Stored items
----------------------------------------
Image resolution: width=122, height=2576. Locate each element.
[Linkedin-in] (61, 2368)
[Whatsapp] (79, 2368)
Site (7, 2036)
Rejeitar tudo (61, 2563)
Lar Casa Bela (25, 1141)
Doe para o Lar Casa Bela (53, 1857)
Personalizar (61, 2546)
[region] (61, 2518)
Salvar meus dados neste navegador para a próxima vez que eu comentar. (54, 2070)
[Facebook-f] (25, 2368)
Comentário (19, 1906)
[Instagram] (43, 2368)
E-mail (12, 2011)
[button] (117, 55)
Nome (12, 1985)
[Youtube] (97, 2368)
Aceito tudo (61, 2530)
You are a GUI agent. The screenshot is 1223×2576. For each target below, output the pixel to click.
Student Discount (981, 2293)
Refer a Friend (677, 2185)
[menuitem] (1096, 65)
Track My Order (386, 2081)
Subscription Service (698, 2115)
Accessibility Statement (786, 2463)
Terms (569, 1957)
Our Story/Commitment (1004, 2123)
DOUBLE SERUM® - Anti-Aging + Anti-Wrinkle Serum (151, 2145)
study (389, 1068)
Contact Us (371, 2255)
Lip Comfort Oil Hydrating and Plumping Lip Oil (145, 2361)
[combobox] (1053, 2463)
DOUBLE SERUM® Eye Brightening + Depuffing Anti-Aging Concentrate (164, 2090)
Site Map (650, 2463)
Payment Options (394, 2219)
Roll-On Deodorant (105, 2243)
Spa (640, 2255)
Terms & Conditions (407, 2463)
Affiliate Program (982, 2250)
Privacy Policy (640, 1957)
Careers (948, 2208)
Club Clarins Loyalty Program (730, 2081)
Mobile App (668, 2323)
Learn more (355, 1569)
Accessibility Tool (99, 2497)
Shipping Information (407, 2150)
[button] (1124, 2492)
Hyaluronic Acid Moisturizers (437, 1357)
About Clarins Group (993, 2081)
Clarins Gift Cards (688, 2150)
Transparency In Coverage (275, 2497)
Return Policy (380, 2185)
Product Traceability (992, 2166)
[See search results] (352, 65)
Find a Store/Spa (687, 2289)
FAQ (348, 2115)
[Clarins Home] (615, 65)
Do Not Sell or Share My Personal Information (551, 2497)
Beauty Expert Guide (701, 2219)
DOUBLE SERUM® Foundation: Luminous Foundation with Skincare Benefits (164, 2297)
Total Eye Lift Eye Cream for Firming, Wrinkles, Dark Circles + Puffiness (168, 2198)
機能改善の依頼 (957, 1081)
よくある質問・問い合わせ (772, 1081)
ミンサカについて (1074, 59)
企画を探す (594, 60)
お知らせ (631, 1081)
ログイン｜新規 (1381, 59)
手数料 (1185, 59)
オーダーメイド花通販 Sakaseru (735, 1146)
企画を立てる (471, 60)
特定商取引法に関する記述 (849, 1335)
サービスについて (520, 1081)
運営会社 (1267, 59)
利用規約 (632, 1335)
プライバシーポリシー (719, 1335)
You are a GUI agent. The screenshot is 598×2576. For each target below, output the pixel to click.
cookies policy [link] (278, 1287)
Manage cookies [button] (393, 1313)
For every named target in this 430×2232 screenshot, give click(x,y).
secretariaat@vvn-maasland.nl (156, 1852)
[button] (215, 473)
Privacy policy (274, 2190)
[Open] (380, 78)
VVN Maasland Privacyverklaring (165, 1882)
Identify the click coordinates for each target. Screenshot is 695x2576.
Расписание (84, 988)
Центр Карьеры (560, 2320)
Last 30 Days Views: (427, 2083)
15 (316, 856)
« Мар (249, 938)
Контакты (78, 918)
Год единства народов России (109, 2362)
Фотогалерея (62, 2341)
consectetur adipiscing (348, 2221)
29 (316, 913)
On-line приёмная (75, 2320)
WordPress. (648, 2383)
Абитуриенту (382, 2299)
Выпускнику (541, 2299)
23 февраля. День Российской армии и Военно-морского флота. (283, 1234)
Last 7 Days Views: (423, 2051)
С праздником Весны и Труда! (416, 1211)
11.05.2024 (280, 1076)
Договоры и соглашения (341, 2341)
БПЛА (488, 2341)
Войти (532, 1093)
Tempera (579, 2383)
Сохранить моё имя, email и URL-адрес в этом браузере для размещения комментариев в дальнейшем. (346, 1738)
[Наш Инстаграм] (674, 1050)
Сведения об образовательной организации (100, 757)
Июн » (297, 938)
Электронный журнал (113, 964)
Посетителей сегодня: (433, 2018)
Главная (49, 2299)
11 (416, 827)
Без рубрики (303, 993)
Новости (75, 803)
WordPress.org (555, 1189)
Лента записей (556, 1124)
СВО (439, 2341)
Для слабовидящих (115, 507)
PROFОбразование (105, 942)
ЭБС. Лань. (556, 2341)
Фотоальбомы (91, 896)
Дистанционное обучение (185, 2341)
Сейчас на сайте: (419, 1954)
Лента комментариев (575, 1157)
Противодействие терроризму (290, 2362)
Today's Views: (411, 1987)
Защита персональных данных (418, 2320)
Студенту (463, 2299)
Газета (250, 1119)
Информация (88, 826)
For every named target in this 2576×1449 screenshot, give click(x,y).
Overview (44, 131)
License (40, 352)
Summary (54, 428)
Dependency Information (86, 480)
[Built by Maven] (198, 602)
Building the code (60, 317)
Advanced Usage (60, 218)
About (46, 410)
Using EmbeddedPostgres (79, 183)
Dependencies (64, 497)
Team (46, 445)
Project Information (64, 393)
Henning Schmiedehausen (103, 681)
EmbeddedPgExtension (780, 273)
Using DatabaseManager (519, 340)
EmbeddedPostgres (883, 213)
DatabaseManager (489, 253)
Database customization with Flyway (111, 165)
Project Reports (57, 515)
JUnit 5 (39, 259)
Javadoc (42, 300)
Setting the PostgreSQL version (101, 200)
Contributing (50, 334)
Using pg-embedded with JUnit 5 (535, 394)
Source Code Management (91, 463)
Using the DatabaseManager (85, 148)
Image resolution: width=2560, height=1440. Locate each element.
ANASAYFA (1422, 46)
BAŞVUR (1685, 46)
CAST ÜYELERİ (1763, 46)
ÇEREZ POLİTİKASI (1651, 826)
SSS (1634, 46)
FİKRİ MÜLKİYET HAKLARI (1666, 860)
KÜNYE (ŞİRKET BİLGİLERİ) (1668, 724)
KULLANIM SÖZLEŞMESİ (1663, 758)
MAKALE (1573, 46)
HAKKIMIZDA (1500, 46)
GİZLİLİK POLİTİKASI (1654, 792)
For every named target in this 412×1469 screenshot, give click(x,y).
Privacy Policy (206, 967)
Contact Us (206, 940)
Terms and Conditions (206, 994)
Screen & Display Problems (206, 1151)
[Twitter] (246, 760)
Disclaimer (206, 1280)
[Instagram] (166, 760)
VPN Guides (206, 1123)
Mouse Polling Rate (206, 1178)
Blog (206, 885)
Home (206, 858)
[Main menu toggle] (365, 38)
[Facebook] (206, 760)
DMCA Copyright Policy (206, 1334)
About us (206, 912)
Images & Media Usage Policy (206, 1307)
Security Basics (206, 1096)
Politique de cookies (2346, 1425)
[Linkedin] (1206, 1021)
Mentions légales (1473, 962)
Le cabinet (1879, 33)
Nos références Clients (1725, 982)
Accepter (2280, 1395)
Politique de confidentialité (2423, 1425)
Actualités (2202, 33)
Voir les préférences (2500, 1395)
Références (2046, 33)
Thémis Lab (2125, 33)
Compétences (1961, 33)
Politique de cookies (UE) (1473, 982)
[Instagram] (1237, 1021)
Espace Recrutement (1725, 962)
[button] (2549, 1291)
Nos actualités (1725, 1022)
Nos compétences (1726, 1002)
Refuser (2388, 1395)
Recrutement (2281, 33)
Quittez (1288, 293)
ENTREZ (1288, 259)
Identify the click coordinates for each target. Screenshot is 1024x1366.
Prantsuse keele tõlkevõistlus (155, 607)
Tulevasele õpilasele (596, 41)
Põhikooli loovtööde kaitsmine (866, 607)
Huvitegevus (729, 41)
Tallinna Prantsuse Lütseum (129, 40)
----------------------------------------
Copy, exactly and only, the lines above that begin with the one containing "Site Map (650, 2463)" and finish with the one containing "secretariaat@vvn-maasland.nl (156, 1852)".

== SOLUTION ==
Site Map (650, 2463)
Payment Options (394, 2219)
Roll-On Deodorant (105, 2243)
Spa (640, 2255)
Terms & Conditions (407, 2463)
Affiliate Program (982, 2250)
Privacy Policy (640, 1957)
Careers (948, 2208)
Club Clarins Loyalty Program (730, 2081)
Mobile App (668, 2323)
Learn more (355, 1569)
Accessibility Tool (99, 2497)
Shipping Information (407, 2150)
[button] (1124, 2492)
Hyaluronic Acid Moisturizers (437, 1357)
About Clarins Group (993, 2081)
Clarins Gift Cards (688, 2150)
Transparency In Coverage (275, 2497)
Return Policy (380, 2185)
Product Traceability (992, 2166)
[See search results] (352, 65)
Find a Store/Spa (687, 2289)
FAQ (348, 2115)
[Clarins Home] (615, 65)
Do Not Sell or Share My Personal Information (551, 2497)
Beauty Expert Guide (701, 2219)
DOUBLE SERUM® Foundation: Luminous Foundation with Skincare Benefits (164, 2297)
Total Eye Lift Eye Cream for Firming, Wrinkles, Dark Circles + Puffiness (168, 2198)
機能改善の依頼 (957, 1081)
よくある質問・問い合わせ (772, 1081)
ミンサカについて (1074, 59)
企画を探す (594, 60)
お知らせ (631, 1081)
ログイン｜新規 (1381, 59)
手数料 (1185, 59)
オーダーメイド花通販 Sakaseru (735, 1146)
企画を立てる (471, 60)
特定商取引法に関する記述 (849, 1335)
サービスについて (520, 1081)
運営会社 (1267, 59)
利用規約 (632, 1335)
プライバシーポリシー (719, 1335)
You are a GUI agent. The screenshot is 598×2576. For each target below, output the pixel to click.
cookies policy [link] (278, 1287)
Manage cookies [button] (393, 1313)
For every named target in this 430×2232 screenshot, give click(x,y).
secretariaat@vvn-maasland.nl (156, 1852)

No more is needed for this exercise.